Na sinopse do filme, os cineastas comentam que “os fantasmas do passado ainda caminhavam entre os vivos”. “As mulheres da família Soares, antigas proprietárias de terra, tentam se agarrar ao que resta de seus privilégios. Para Iná Nascimento, que viveu muito tempo escravizada, a luta para reunir seus entes queridos em um mundo hostil a conduz a um questionamento de suas próprias vontades. Entre o passado conturbado do Brasil e seu presente fraturado, essas mulheres tentam construir um futuro próprio”, dizem eles no texto sobre a obra.
“Estamos muito satisfeitos com o trabalho, e curiosos para ver como será recebido, no País e fora, nesse momento em que o olhar internacional está tão voltado para o Brasil”, completa Marco Dutra na mesma entrevista ao Estadão (confira o texto na íntegra).

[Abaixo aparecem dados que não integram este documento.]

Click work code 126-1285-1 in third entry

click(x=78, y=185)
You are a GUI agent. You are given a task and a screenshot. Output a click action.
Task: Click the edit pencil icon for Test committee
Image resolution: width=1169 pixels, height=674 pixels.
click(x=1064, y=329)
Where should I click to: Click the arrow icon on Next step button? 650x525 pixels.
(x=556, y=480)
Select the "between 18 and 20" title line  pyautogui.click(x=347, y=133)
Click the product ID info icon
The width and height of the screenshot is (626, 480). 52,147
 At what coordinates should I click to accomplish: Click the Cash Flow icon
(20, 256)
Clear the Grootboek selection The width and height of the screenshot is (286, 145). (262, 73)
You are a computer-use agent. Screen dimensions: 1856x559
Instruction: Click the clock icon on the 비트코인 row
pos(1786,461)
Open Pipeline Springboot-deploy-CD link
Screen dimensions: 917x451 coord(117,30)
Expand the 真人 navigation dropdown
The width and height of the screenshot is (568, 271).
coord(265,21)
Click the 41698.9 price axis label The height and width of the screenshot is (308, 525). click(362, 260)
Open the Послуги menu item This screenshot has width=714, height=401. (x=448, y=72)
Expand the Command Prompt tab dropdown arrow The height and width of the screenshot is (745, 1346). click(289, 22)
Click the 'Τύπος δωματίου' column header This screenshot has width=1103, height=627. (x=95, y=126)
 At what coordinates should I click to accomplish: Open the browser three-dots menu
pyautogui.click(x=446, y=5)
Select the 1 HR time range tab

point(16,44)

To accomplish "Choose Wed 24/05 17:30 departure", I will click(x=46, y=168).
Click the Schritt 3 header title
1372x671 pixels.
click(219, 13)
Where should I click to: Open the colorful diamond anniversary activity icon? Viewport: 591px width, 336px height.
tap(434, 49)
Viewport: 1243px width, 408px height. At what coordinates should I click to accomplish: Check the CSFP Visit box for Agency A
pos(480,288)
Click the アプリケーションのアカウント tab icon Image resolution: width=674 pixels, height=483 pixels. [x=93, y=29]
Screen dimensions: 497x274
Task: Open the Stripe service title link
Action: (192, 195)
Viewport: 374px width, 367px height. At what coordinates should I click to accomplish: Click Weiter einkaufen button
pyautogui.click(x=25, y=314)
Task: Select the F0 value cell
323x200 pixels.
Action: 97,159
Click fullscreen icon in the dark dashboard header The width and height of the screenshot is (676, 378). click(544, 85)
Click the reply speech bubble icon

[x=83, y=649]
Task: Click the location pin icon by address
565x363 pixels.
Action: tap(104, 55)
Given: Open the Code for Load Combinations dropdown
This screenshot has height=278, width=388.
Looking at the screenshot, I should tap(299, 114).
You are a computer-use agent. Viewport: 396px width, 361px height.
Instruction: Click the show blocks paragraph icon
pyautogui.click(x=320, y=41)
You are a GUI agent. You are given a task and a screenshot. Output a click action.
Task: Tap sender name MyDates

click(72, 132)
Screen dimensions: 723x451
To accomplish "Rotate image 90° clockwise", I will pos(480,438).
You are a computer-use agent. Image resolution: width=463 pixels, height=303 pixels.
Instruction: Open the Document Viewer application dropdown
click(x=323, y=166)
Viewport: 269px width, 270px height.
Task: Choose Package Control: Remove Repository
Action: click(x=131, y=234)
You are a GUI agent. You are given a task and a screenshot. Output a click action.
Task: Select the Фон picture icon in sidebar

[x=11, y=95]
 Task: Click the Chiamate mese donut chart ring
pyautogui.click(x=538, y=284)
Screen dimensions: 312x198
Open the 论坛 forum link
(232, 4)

O cinema brasileiro tem mesmo se destacado no Festival de Cinema de Berlim. Há alguns anos, outro drama situado relacionado a um momento marcante da história do Brasil, Joaquim, do pernambucano Marcelo Gomes, sobre Joaquim José da Silva Xavier (Tiradentes), também concorreu ao Urso de Ouro. Mas é preciso lembrar que este olhar para a história presente nos filmes em questão tem sido acompanhado de reflexões contemporâneas sobre os rumos do País.
SAIBA MAIS
Aproveitando as notícias sobre a Berlinale 2020, a jornalista Juliana Domingos de Lima escreveu sobre a importância da internacionalização para o cinema nacional em texto publicado no portal Nexo. “Em edições recentes, o país tem ficado atrás, em número absoluto de títulos selecionados, apenas da Alemanha, anfitriã do evento (em que há mostras específicas para o cinema alemão), e de França e Estados Unidos, conhecidos por suas indústrias cinematográficas pujantes”, contabiliza (confira o texto na íntegra).